Instructional Technique
The time limit for this section of the unit is 2-3 45 minutes class periods. It will begin with the review and analysis of Rutherford’s gold foil experiments and an interpretation of his results from this experiment. This review will be followed by a laboratory exercise that challenges students to determine the approximate shape, size, and location of an object hidden inside a black box. Students must develop their own procedures and draw conclusions based on their observation
The teacher may find Niel Jespersen’s book Chemistry quite helpful at explaining the experiments performed by scientists like Sir William Crookes (cathode ray tube experiment), Robert Millikan (oil drop experiment) whose work contributed to Rutherford’s experiments. The book can be purchased from Barns & Nobles or Amazon.com.
Review of Rutherford Gold Foil Experiment
Rutherford’s experiment verified that an atom is mostly space and the bulk of the mass is concentrated in a very small volume of the atom called the nucleus. Prior to his experiment, it was generally accepted that the mass was evenly distributed through out the atom as is demonstrated by the plum pudding model. To test this model, Rutherford performed an alpha scattering experiment where he aimed very small alpha particles through a very thin piece of gold foil. If the previous plum pudding model accurately depicted the atom, Rutherford expected that most of the alpha particles would be deflected as is shown in the figure 1 (appendix). Instead, Rutherford observed that the vast majority of the particles passed through the foil without any deflection, as though the foil was not there, while a few particles were deflected at large angles (figure 2; appendix). From this, he concluded that most of the particles pass through empty space, while a few collided with the relatively dense nucleus.

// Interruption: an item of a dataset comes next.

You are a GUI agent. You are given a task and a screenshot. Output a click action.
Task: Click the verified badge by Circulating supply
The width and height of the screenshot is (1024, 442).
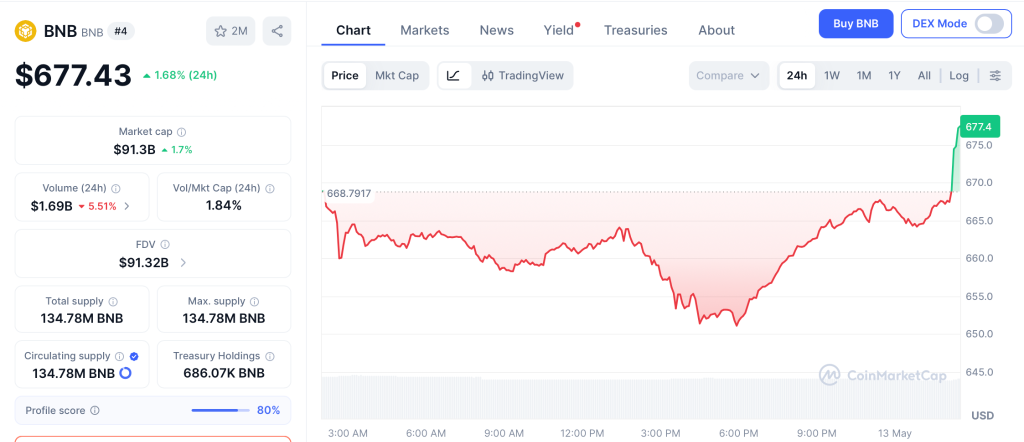coord(134,356)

Introduction to the Experiment
The teacher will provide a brief (15 minutes) introduction to the plum pudding model and explain this model to the students. The important idea to get across is that the mass of is evenly distributed throughout the atom. An overhead projection of the plum pudding model atom as shown in figure 1 is helpful at providing students a visual representation of this model. Allow students to ask questions for clarification.

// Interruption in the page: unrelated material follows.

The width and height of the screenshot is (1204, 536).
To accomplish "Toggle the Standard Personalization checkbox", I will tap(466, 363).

Once students have been introduced to the model, the teacher must discuss the concept of deflection. Ask students the following questions
What would they expect to occur if light is shined at mirror? (Answer: it will be reflected).
What happens then if the mirror reflective surface was not completely intact, but was instead transparent at certain areas? (answer: some of the light will pass through)

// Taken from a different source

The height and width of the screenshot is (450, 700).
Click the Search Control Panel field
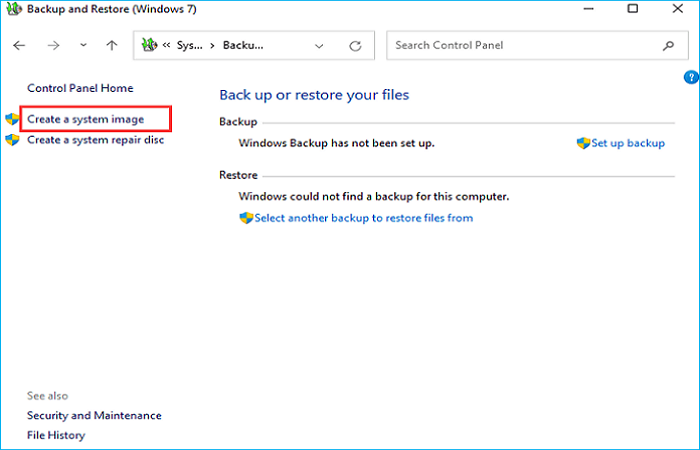click(520, 46)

To better introduce the idea of deflection, the teacher could perform a demonstration by shinning light through the two different types of mirrors and allowing the students to observe for him or herself.
Analysis of the Models
Once the plum pudding model is introduced, assign students to groups of 2 to complete worksheet 1 in the appendix. The worksheet is design to get student to think creatively and critically about the plum pudding model and Rutherford’s gold foil experiment.
Developing a Model of a Hidden Object
The exercise was revised from Exercise and Experiments in Modern Chemistry. Like Rutherford’s experiment students will perform an experiment to determine the approximate location, size, and shape of an object located in a box. The teacher will prepare boxes sealed with a stationary object and a marble that acts as a probe. Working in groups of 2 students will develop their own procedure, record their observations and construct a logical model. (For a complete lab handout please refer to page 141 of Exercise and Experiments in Modern Chemistry). The exercise is designed to model Rutherford’s experiment in that the box represents the atom, the hidden object represents the nucleus, and the marble represents the alpha particle.